**Problem description**
Give back each line of the data exactly as it reads, minus the pictures.

**Input for this task**
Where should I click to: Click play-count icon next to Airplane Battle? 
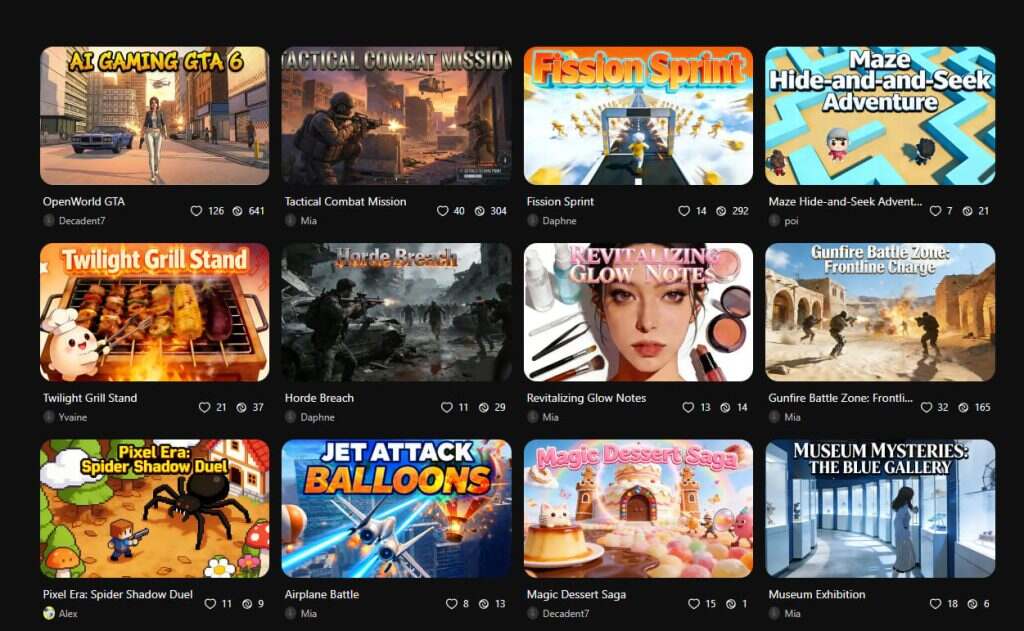pyautogui.click(x=483, y=604)
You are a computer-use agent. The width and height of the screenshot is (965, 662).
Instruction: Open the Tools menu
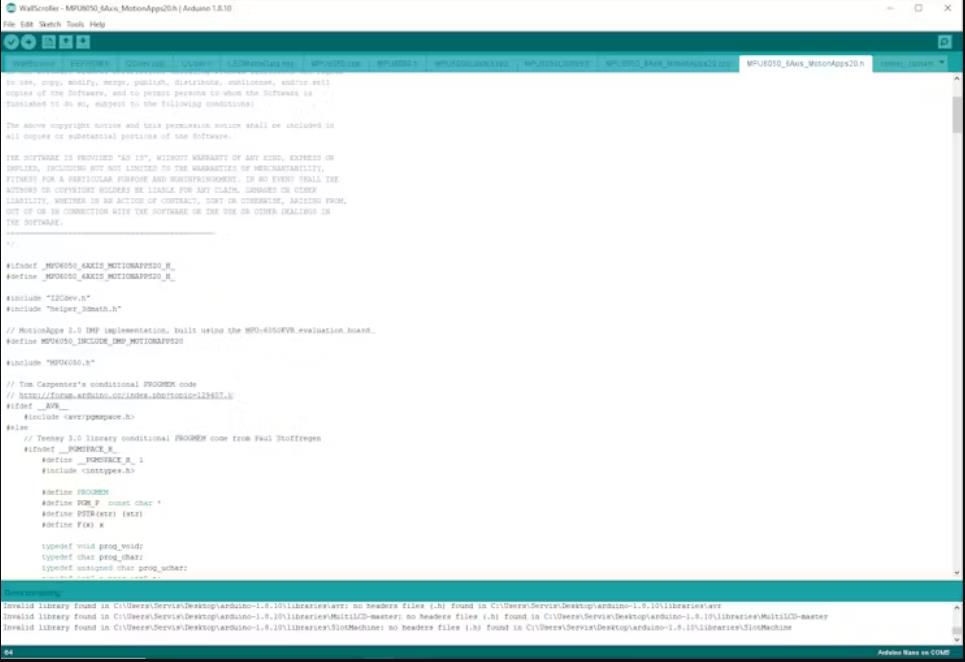coord(75,24)
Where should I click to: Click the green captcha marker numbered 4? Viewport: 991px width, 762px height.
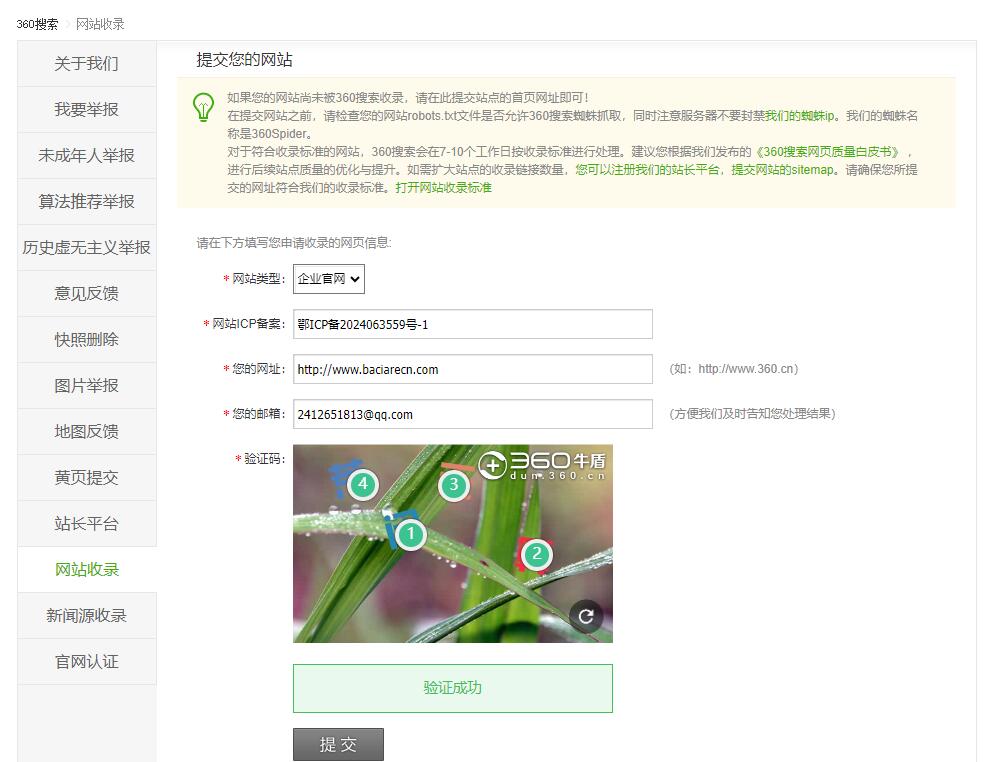pyautogui.click(x=362, y=485)
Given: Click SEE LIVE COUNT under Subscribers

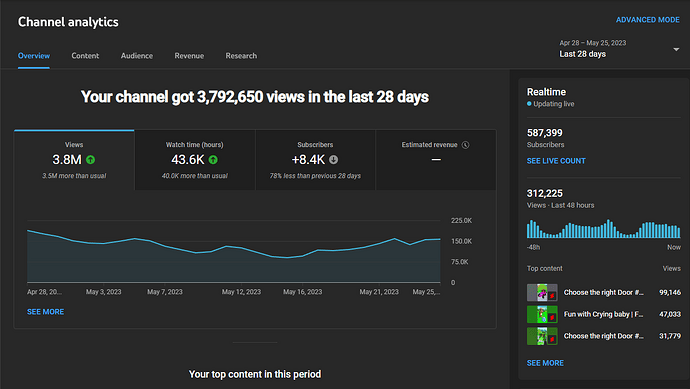Looking at the screenshot, I should [556, 161].
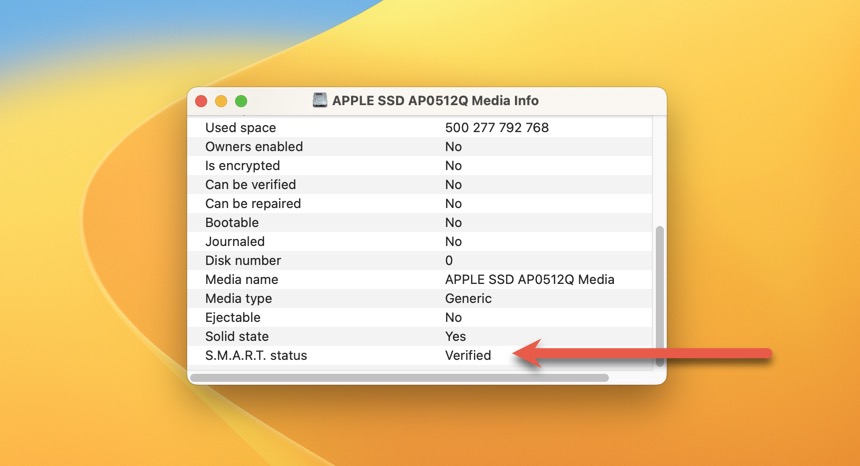The width and height of the screenshot is (860, 466).
Task: Minimize the window with the yellow button
Action: [x=221, y=101]
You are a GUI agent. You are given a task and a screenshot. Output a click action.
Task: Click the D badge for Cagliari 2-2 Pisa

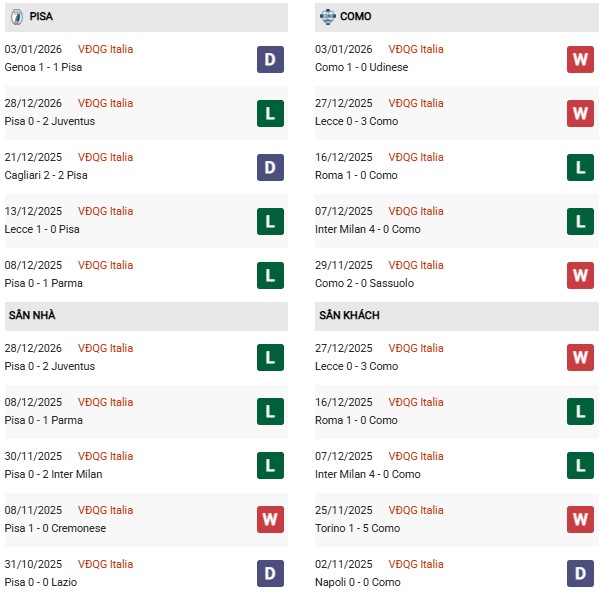point(270,167)
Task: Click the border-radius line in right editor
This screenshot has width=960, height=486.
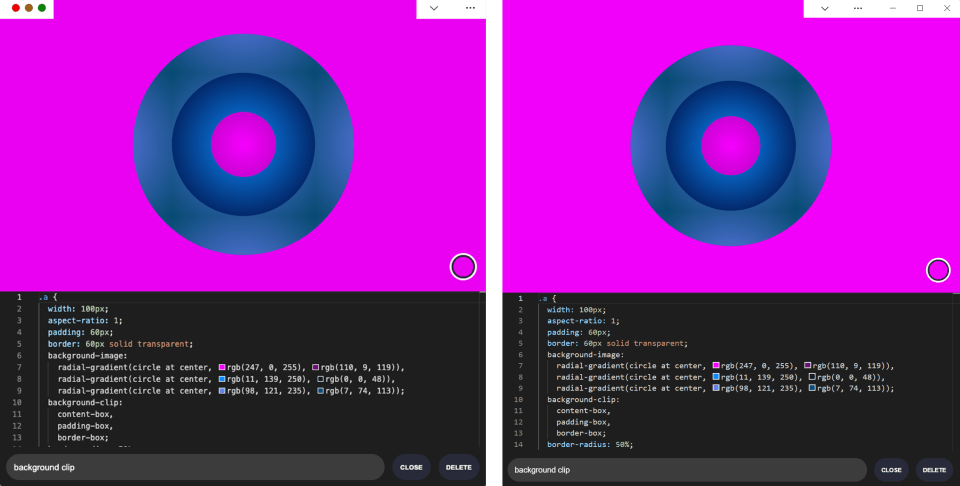Action: tap(590, 444)
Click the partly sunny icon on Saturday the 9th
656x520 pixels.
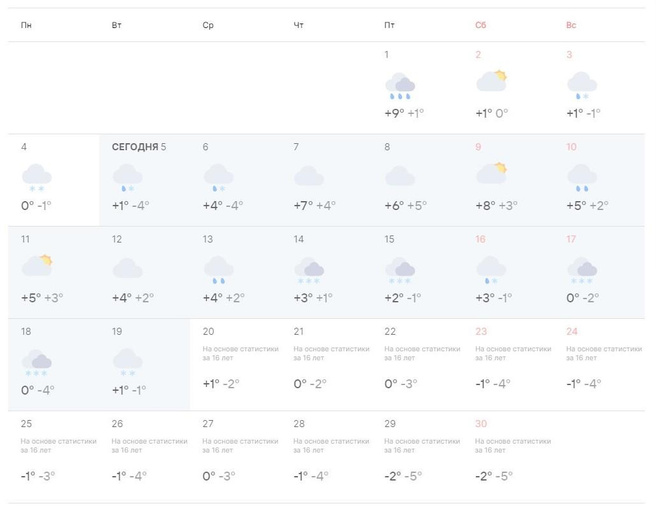click(x=490, y=174)
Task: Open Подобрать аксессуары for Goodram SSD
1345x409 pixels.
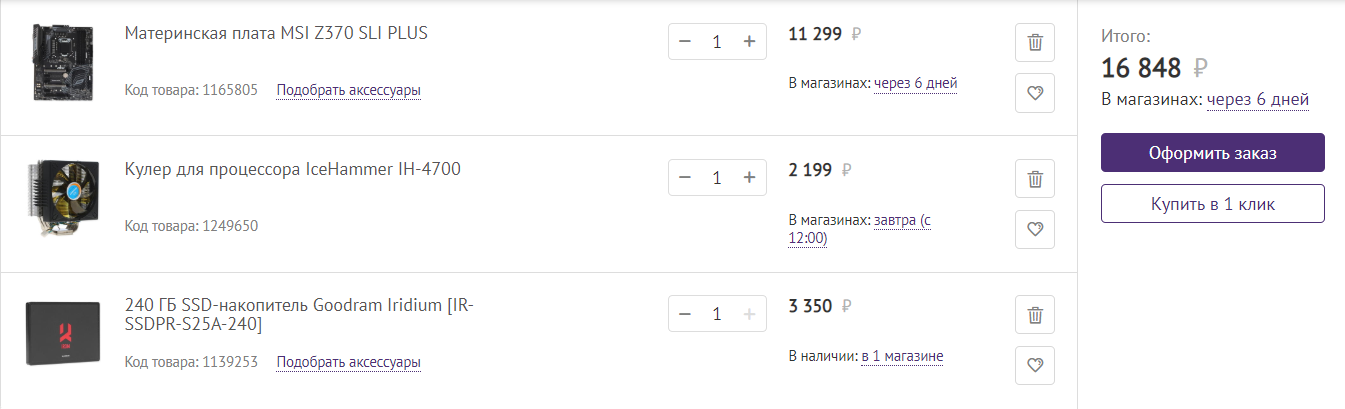Action: [348, 362]
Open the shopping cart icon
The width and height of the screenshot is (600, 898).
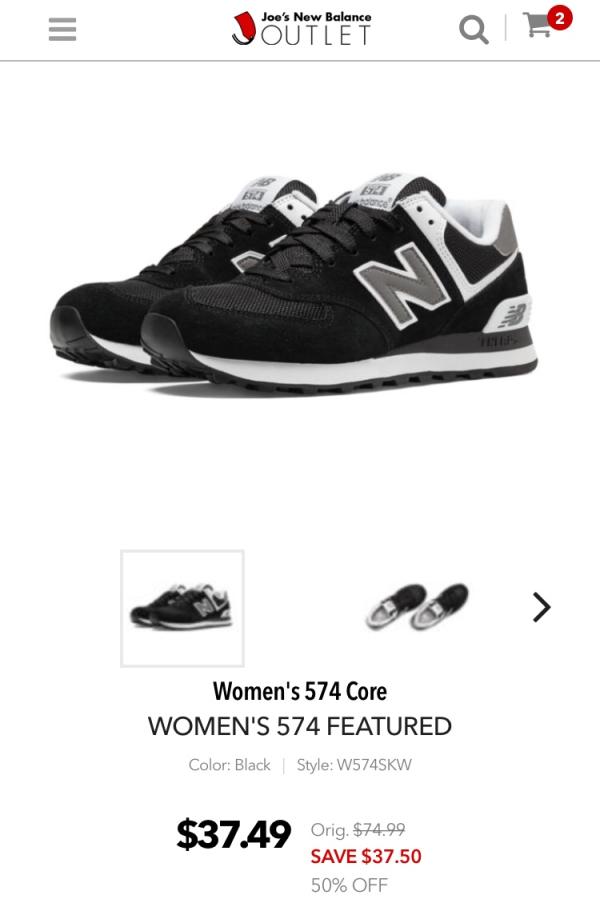538,25
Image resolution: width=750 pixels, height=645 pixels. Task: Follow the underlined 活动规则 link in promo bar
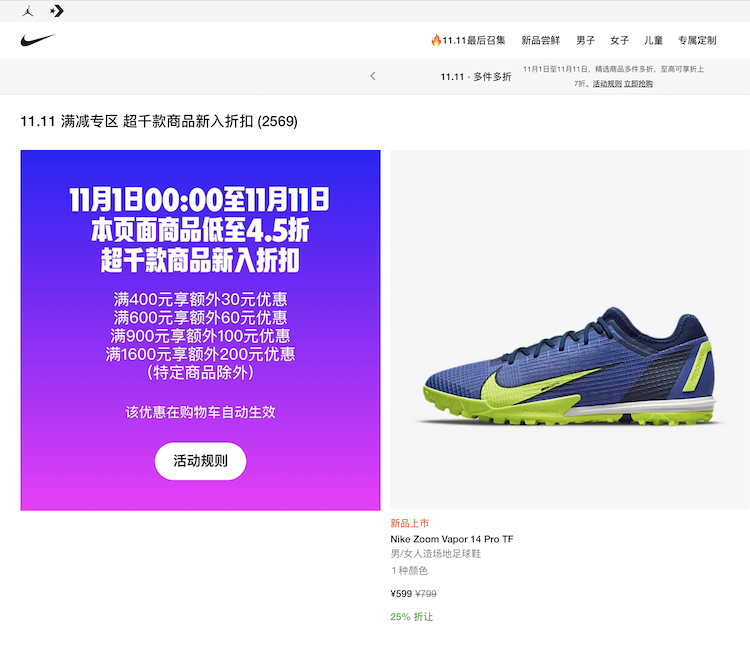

**Result of this exercise**
Where should I click to: Click play-count icon next to Airplane Battle? 
pyautogui.click(x=483, y=604)
You are a computer-use agent. The width and height of the screenshot is (965, 662).
Instruction: Open the Tools menu
coord(75,24)
Where should I click to: Click the green captcha marker numbered 4? Viewport: 991px width, 762px height.
pyautogui.click(x=362, y=485)
Given: Click SEE LIVE COUNT under Subscribers

Looking at the screenshot, I should [556, 161].
The width and height of the screenshot is (860, 466).
Task: Minimize the window with the yellow button
Action: [x=221, y=101]
You are a GUI agent. You are given a task and a screenshot. Output a click action.
Task: Click the D badge for Cagliari 2-2 Pisa

point(270,167)
Task: Click the border-radius line in right editor
This screenshot has width=960, height=486.
Action: tap(590, 444)
Click the partly sunny icon on Saturday the 9th
656x520 pixels.
click(x=490, y=174)
Task: Open Подобрать аксессуары for Goodram SSD
1345x409 pixels.
Action: [348, 362]
Open the shopping cart icon
The width and height of the screenshot is (600, 898).
538,25
Image resolution: width=750 pixels, height=645 pixels. Task: Follow the underlined 活动规则 link in promo bar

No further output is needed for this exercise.